I'm wondering now why the bill from Lincoln in 2007 was > $3,000. Labor?
What is "independent shop Chain" store - would it be a known name - like franchise?
No for Firestone/ STS?

.


----------



## Wrench97 (May 10, 2008)

Independent shop is just that a local repair shop where you walk in and talk to the owner usually, instead of a chain like Firestone, Sears, Wallmart, Pepboys Etc. 

The Dealer most likely sold you a new rather then rebuilt unit, and the labor rates are higher. (lot of overhead to pay for).

Just an Idea but at one time Ford/Lincolin/Mercury were offering a lifetime warranty on repairs performed at the dealerships, it was on again off again deal if your feeling lucky the previous repair may fall under that do you still have the receipt?


----------



## SABL (Jul 4, 2008)

The mention that it was a CA (California??) dealer might tell the story on why so high on the cost. 

I does no good to ask for a timeframe on the fluid loss.... there should be none (fluid loss). If you are losing fluid there will be evidence in the way of a damp area along the path of the PS components. That will include anything from the pump to the rack and pinion. 

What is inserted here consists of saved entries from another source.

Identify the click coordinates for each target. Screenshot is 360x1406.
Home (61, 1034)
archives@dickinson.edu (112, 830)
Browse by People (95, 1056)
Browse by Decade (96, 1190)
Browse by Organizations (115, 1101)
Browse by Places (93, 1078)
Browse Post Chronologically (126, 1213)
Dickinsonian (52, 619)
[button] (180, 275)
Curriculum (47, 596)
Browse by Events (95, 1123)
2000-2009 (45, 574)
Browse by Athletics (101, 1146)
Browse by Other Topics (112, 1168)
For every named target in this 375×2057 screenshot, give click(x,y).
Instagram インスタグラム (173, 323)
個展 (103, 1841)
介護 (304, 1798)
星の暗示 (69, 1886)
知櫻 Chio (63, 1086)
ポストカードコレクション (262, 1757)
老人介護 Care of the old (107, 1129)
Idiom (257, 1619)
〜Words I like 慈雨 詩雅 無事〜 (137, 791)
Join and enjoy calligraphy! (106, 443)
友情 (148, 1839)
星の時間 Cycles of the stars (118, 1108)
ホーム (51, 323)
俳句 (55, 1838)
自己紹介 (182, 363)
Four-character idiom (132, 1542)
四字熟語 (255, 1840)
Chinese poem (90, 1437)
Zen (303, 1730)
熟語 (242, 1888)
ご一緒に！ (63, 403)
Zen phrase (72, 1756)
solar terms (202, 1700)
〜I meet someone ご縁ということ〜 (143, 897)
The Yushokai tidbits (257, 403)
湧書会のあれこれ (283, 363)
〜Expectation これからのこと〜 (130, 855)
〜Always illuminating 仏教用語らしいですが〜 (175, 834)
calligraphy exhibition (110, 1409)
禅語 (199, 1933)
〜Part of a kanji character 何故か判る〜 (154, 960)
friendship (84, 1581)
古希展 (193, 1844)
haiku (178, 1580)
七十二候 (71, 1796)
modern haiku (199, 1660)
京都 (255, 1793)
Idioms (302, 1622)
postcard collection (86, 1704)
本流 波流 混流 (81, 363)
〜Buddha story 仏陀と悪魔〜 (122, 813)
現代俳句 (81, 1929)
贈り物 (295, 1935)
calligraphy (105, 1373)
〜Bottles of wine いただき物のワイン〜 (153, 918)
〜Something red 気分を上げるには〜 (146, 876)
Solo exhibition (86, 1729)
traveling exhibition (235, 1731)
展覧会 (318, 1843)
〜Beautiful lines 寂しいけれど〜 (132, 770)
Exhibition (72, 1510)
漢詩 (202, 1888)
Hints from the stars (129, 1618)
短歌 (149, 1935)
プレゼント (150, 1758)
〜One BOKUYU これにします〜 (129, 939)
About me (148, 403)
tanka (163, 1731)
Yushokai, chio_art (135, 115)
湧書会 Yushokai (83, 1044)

The leakage might not occur until hydraulic pressure is in demand..... take a look at the hoses and any connections while the steering wheel is turned from one side to the other. Go from stop to stop and hold the wheel against one of the stops..... that will keep pressure on the system and should show where the leakage is at. Make sure the power-steering reservoir is at the proper level before doing any checks.

I would not be a happy camper if I had to replace any steering components on a car with so few miles.


----------



## jcgriff2 (Sep 30, 2007)

@ *wrench97* - yes, I have the receipt and unfortunately warranty was 1 year.

@ *SABL* - If I knew what hoses, etc... to look for, I would. But I am someone that has never even changed the oil in a car... sad, I know!

Yes, Palm Springs, California - no choice at the time. Increased costs were expected... but the end amount is truly high.

Thanks to all for the help.

jcgriff2

.


----------



## dai (Jul 2, 2004)

follow the 2 hoses on the back of the pump down to the box


----------



## Wrench97 (May 10, 2008)

Sideways engine and the Rack is mounted behind the transaxle not a easy vehicle to see every thing on with all the plastic dress up covers in place.


----------



## jcgriff2 (Sep 30, 2007)

No incidents on my 300 mile trip over the last 3 days outside of 4 pints of power steering fluid. I have looked around p/s reservoir and don't see anything - the fluid appears to be leaking only while in transit; not idle & parked. Still looking for repair shop. Local Votec said too late in the year; no openings at this time.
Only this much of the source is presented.